Research by Global DataCenter Management (GDCM) has concluded that after years of uncontrolled growth, many datacentres face a crisis as they run into space and power constraints.
The survey of 301 senior IT influencers and decision makers, conducted by Quocirca, found that even though remedies to the problems exist, current typical business practices concerning datacentres do not encourage the prioritisation of power reduction within one of the most power hungry areas of a business. It also warned that lack of awareness of the key datacentre issues may result in firms not being able to deploy the IT resources required to support business growth.
Alarmingly, just over a quarter of firms didn’t know how many servers they had with three in ten also being ignorant of how many devices they had connected to their network. Another fifth knew, but only at room level, not being able to say what cabinet contained what rack devices etc.
Firms’ ability to locate their network equipment was equally worrying: a fifth replied that it would take over a day and 22 % would take up to a day with a taking up to half a day. Only 26% said could do it in minutes or seconds. The research however did not take into account what types of services were being run on the server nor the criticality or loads placed on them.
Utilisation was also a problem indicted by the research. Nearly half (47%) of firms said that they didn’t measure utilisation, and when asked to estimate what percentage of resources were being used, the majority such respondents believed that their servers were over 75% utilised. “This is dreamland,” commented Quocirca analyst Dennis Szubert for whom a reasonable industry average was 15%.
The other key issues in the report were space concerns and power usage. Quocirca found that 11% of firms will run out of datacentre space this year and a further 8% didn’t know when they would run out of datacentre, a critical issue said Szubert, as was power supply.

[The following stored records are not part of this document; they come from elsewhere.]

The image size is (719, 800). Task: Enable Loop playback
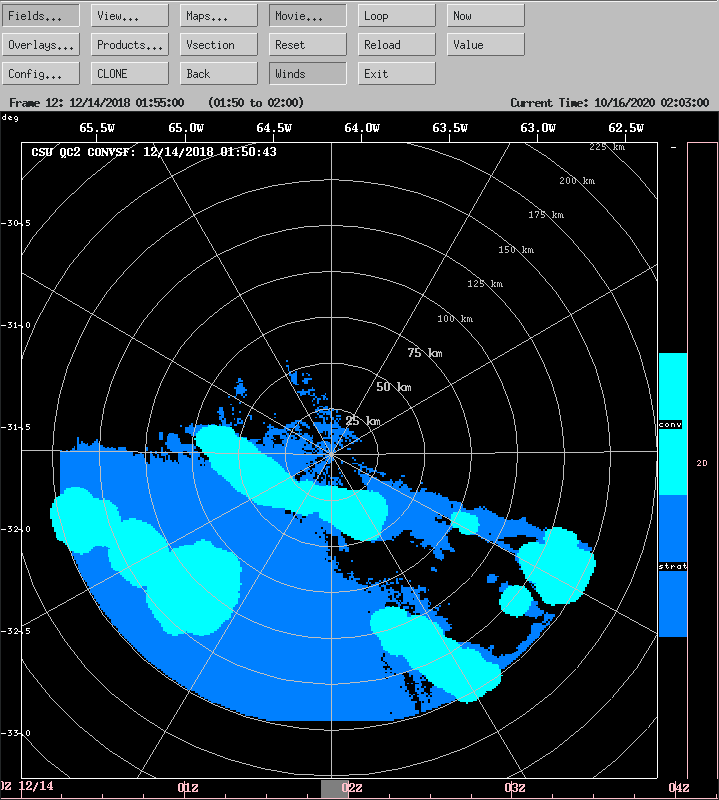tap(397, 16)
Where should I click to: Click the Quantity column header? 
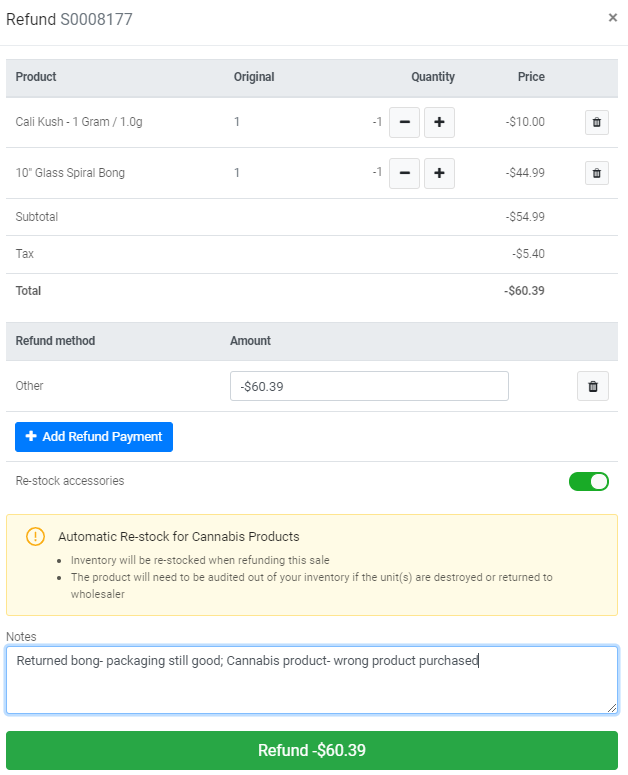pyautogui.click(x=432, y=77)
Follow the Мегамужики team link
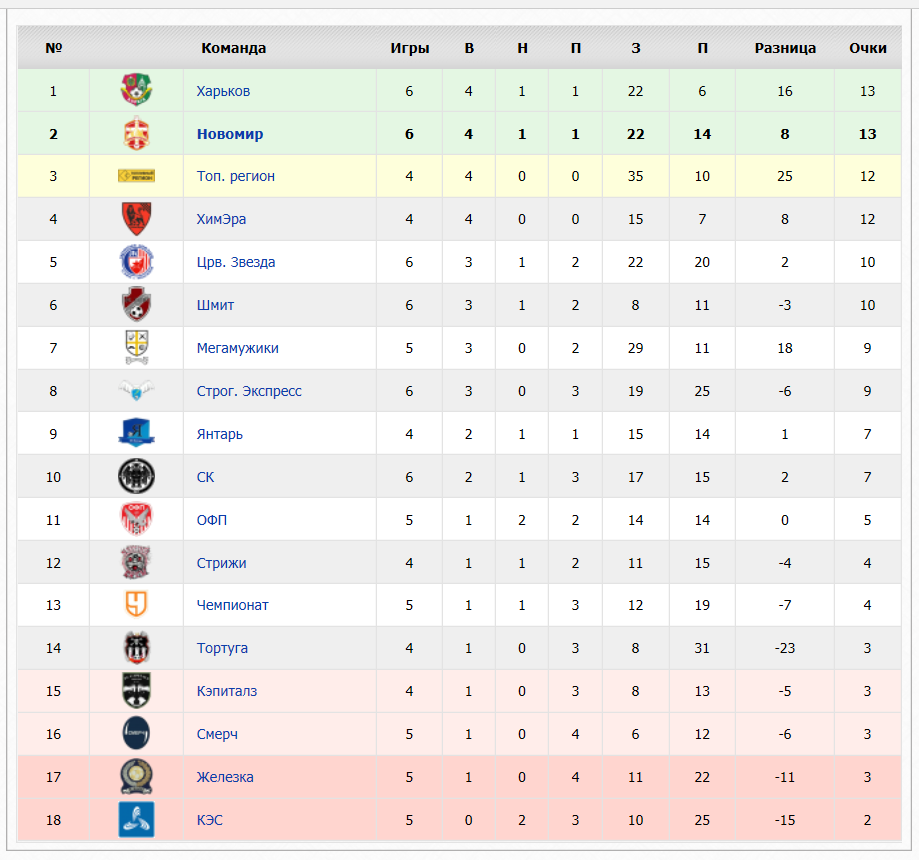Image resolution: width=919 pixels, height=860 pixels. 237,348
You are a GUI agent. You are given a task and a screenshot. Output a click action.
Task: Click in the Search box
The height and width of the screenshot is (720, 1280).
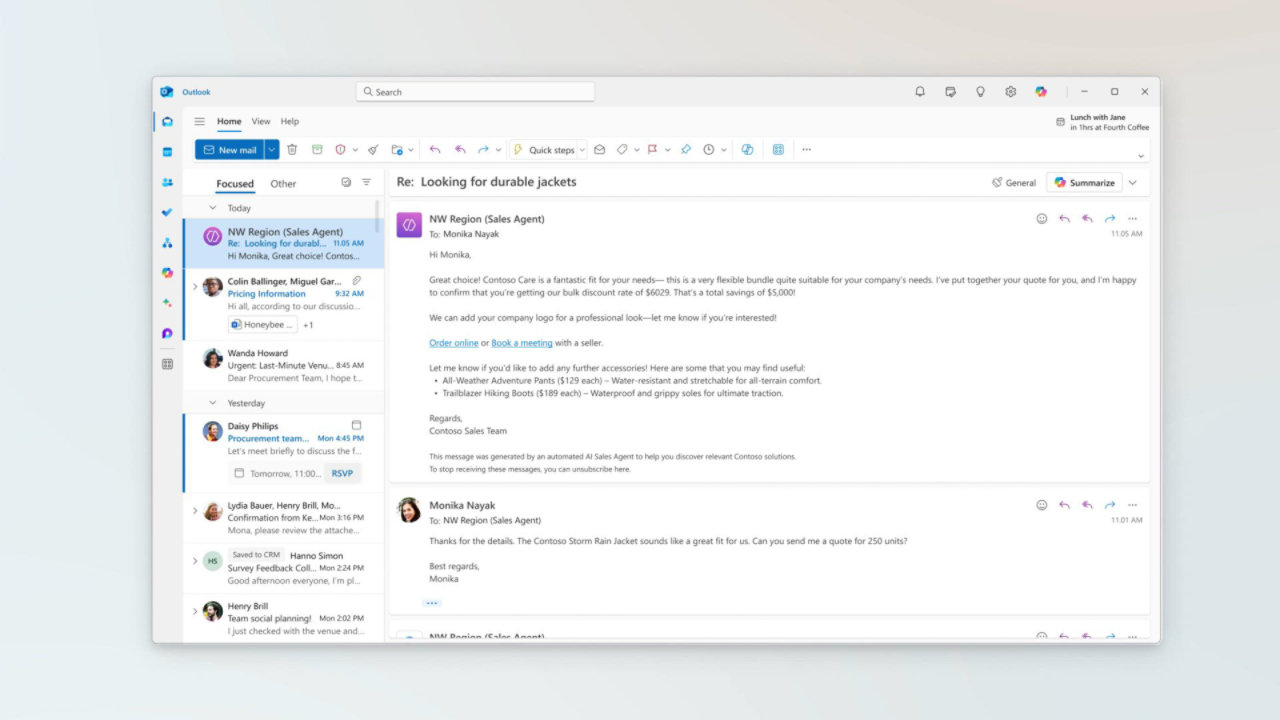[475, 92]
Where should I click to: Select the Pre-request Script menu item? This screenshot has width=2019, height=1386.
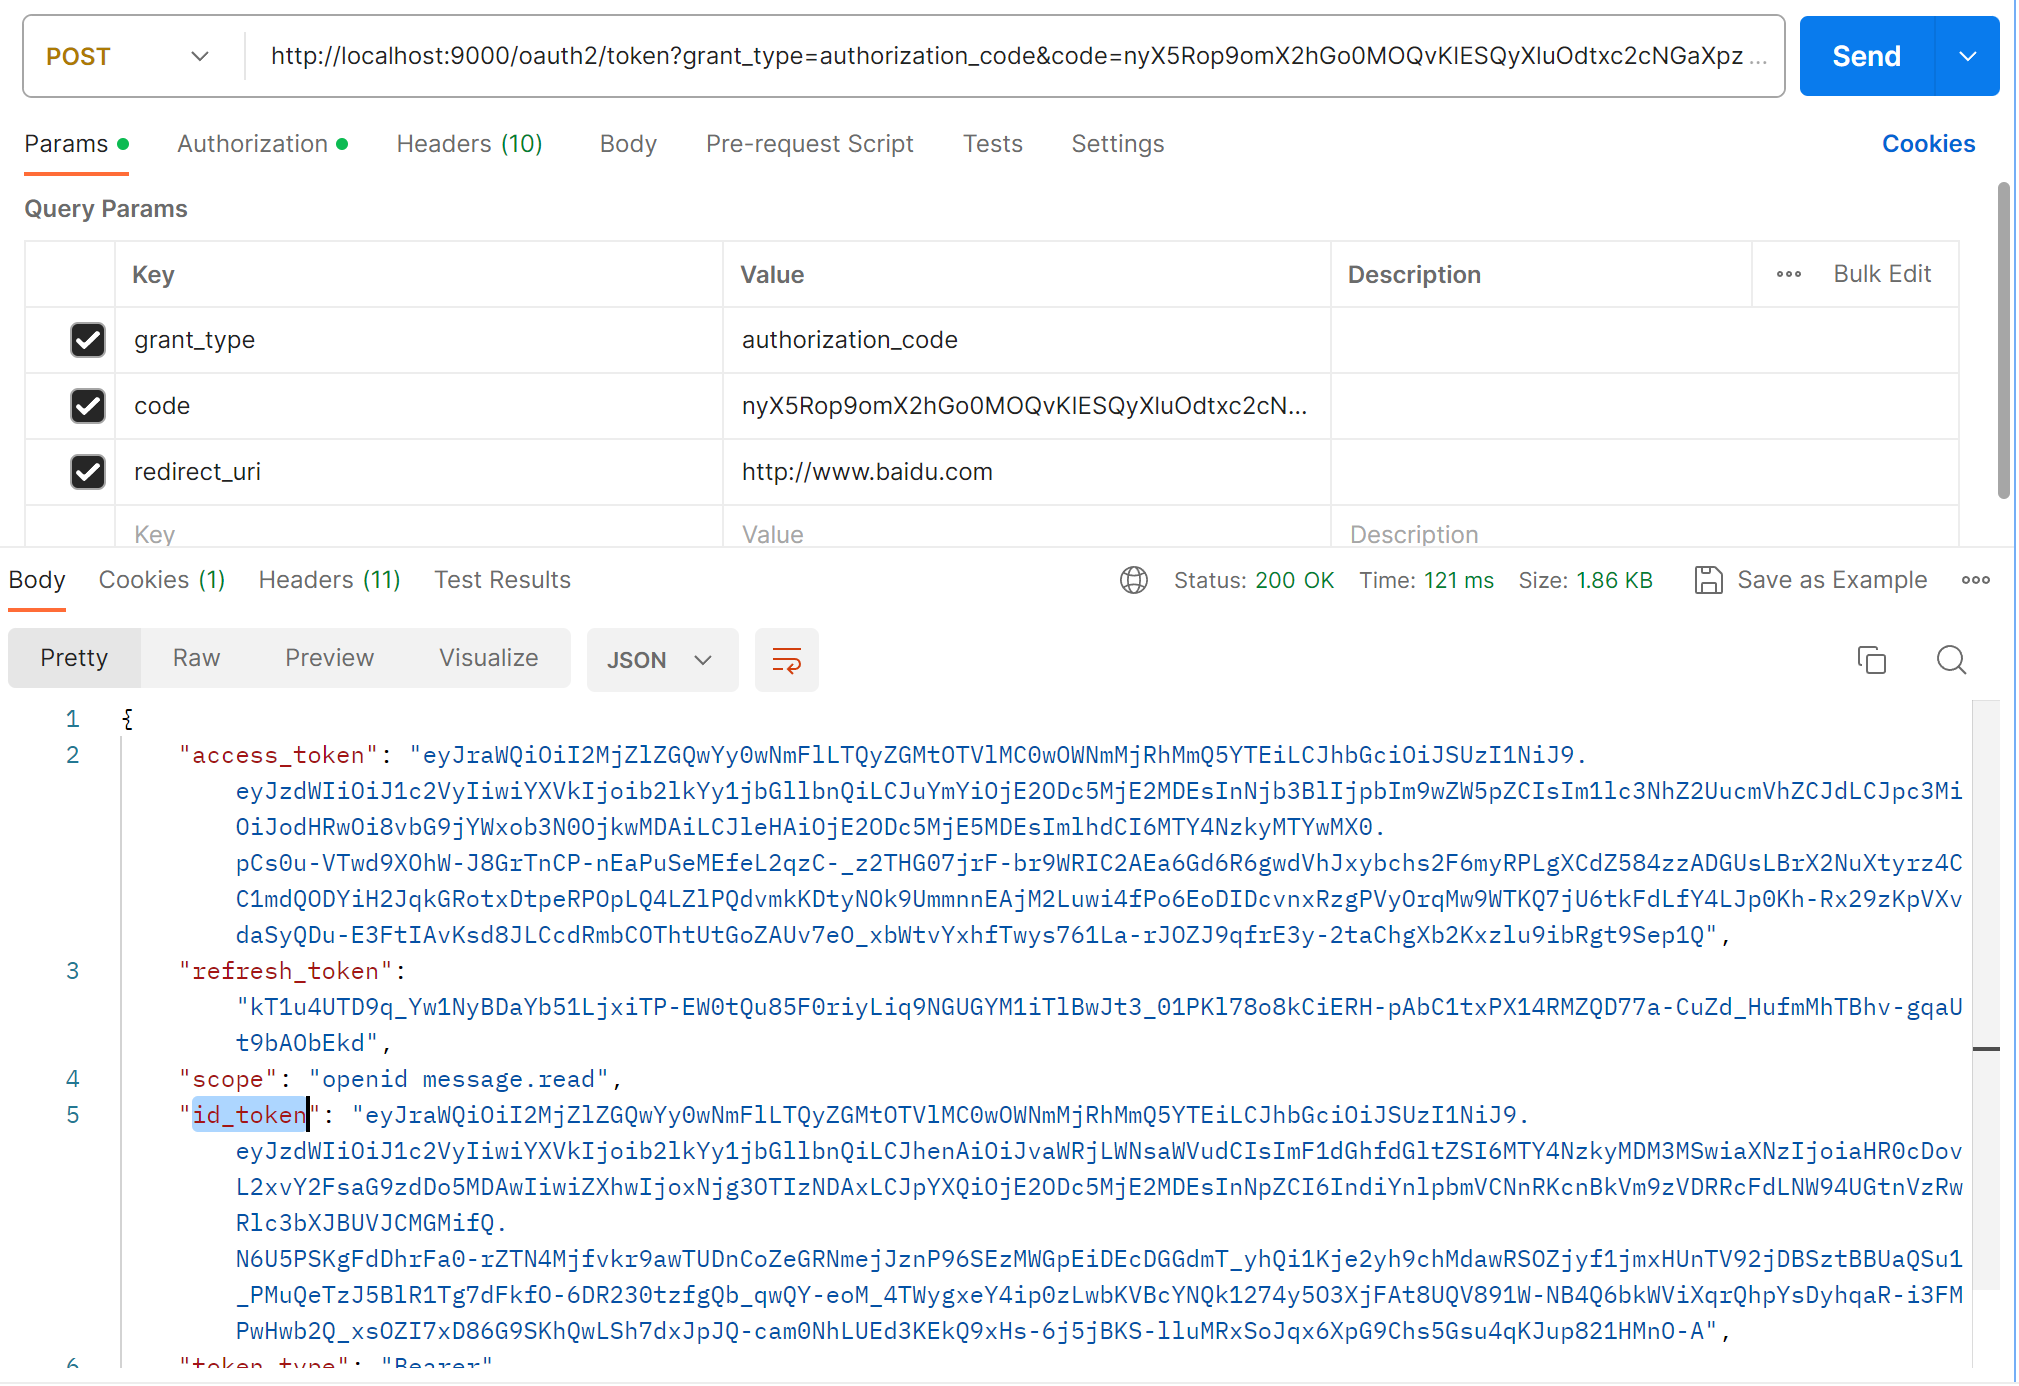click(809, 143)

“The lead times in new datacentre build is measured in years so firms need to have a good idea of what space usage is and when run out. 14% have reached a power limit and cannot feed any more power into the datacentre. It’s is a common situation in a lot of metro areas where some datacentres have space but cannot deploy any more IT equipment because of power constraints.” This could seriously hamper firms’ ability to grow as in some areas it may take up to 18 months to lay new cable into a datacentre. Putting this into context, Szubert estimated that datacentre power consumption had doubled in the last five years.
In a warning to senior IT mangers, GDCM managing director Michael Evans told ComputerWeekly that immediate steps were necessary. “For a long time we have suspected that the datacentre industry is grossly inefficient. The datacentre industry is now believed to generate as much CO2 as the airline industry. There is outrage at ghost flights by airlines flying planes with no passengers around the world so that they can keep to schedules; what we’re seeing in the datacentre industry is the same thing all the time, effectively running servers with no users or just running at such low capacity that it’s the equivalent of airlines flying around the world with two passengers on.”
Evans added that tools need to be sought which can provide support in addressing these challenges and that with just with a few proactive management techniques, firms could combat this situation.